Form of pleading in the Hodgson proceeding

  1. Mr Hodgson complains about the form of the proposed amended defence and counterclaim.  He is right to do so.

  1. The form of the counterclaim in the Hodgson proceeding is unsatisfactory.  It is in a form which makes it almost impossible for Mr Hodgson to understand the case that he is asked to meet.  The proposed amendments do nothing to simplify the pleading and make it more intelligible.  To the contrary, the proposed amendments make the pleading even more difficult to understand, because they add to the volume of material which is included in an annexure, away from the main body of the pleading.

  1. The main reason for this is, of course, the fact that many of the allegations, and certainly most of the documents particularised, are or have been required to be kept confidential.  In my view, there is a pressing need for the Amcor parties to undertake the exercise of ‘auditing’ and, if necessary, seeking to remove or amend, the confidentiality regimes that are applicable in order to integrate the material contained in the confidential annexures in the body of the pleading.

  1. Amcor will be granted the indulgence of further amending the amended defence and counterclaim at this late stage in the proceeding.  However, the indulgence carries with it an expectation that Amcor will use its best endeavours to resolve the status of the confidentiality requirements to enable the allegations currently contained in the annexures to be integrated into the counterclaim proper.  The other parties to the Hodgson and Barnes proceedings are also be expected to do their best to assist Amcor in this regard.

  1. Complaint was also made by Mr Hodgson that the counterclaim cross-referenced particulars previously provided without setting out those particulars in full.  In my view, this complaint has less merit – cross-referencing may be usefully deployed to ensure that the pleading is kept to a manageable size.

Costs

  1. The Amcor parties submit that the costs of the applications should be reserved in each proceeding.  Mr Hodgson seeks his costs on an indemnity basis.  The same application is made by the defendants in the Barnes proceeding, although less vociferously.

  1. Mr Hodgson submits that he should at least be awarded costs on an indemnity basis of the Amcor parties’ application for leave to amend and the costs thrown away and of and occasioned by any leave to file a further amended defence and counterclaim.  The costs thrown away should include all reserved costs in relation to prior objection taken by him to the form and content of pleadings which the Amcor parties no longer seek to defend.  Mr Hodgson says that any less advantageous order for costs would visit unreasonable out-of-pocket expenses on him.  This would be unfair in circumstances where he is a private person opposed to a public company, which has shareholders to bear its costs.  He says that his estimated solicitor and own client costs thrown away as a result of the proposed amendments will approach $120,000.

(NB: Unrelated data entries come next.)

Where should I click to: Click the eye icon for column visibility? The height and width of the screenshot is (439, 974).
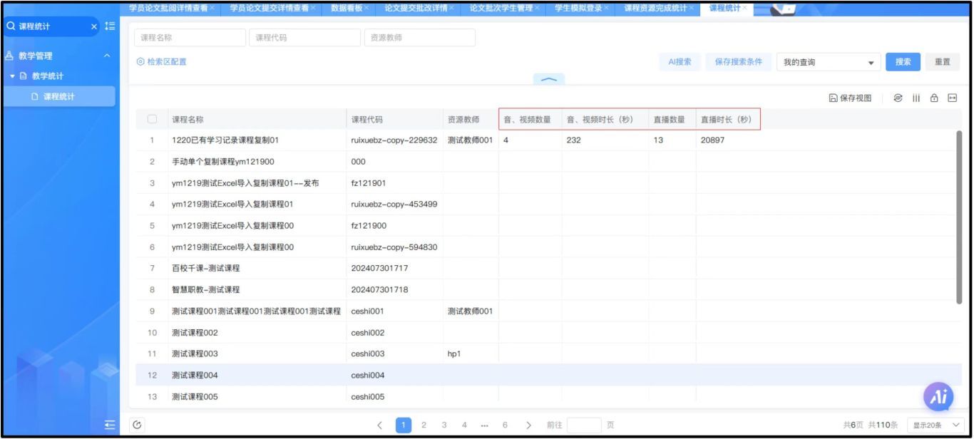click(x=898, y=98)
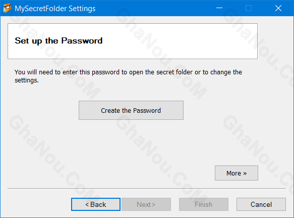Screen dimensions: 294x218
Task: Click the "Set up the Password" heading
Action: (x=58, y=41)
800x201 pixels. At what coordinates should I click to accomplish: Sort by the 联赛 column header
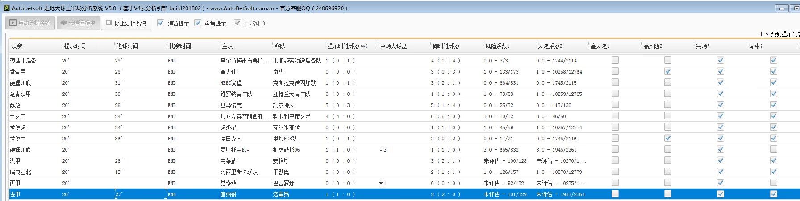(x=17, y=46)
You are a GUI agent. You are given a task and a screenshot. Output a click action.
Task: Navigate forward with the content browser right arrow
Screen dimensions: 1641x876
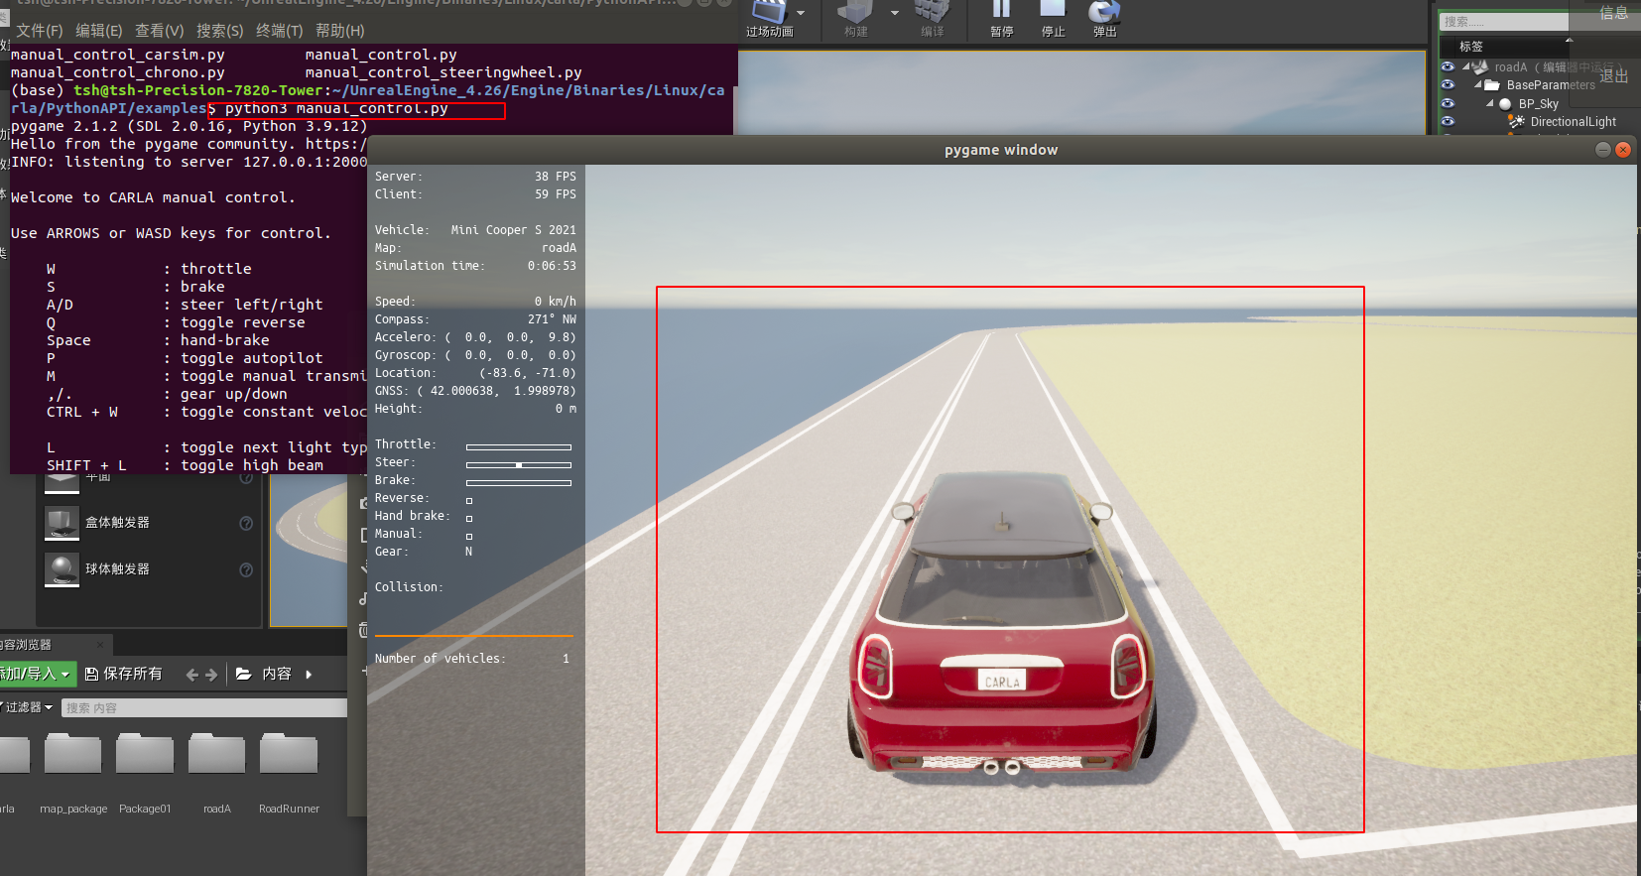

  1. The Amcor parties have sought an indulgence from the Court.  The Court has had the benefit of the very helpful submissions made on behalf of Mr Hodgson and the Barnes defendants as to the exercise of its discretion to allow the amendments and the joinder of parties.  The defendants cannot be criticised for not consenting to the proposed joinder and amendments.  Amcor should pay the defendants’ costs of the applications and any costs thrown away as a result of the amendments. 

  1. Furthermore, I consider that the test for an award of special costs is satisfied in this case.  The late realisation by Amcor of the existence and significance of the Deed of Accession was not in any way the fault of any of the defendants.  To the contrary, Amcor bears the responsibility for realising so late in the day that the Deed was important in the formulation of its claims against the defendants.  It must have had the Deed in its possession at all material times, and it had persons working for it who knew about the Deed and were capable of drawing it to the attention of Amcor’s legal counsel.   While Amcor carried out extensive forensic investigations to obtain material to support its case against the defendants, it failed to identify an important document that was under its nose.

  1. Moreover, the application to join Service Containers as a plaintiff in the Barnes proceeding has all the hallmarks of being an afterthought.  That application was first foreshadowed by letter the day before the hearing of the amendment application.  No proper explanation was given for the application or for the delay in making it, other than that the defendants might be correct to assert that Amcor is not entitled to recover from the defendants in the Barnes proceeding in respect of the first sale agreement.  The defendants ought to be compensated for the inconvenience associated with the delay.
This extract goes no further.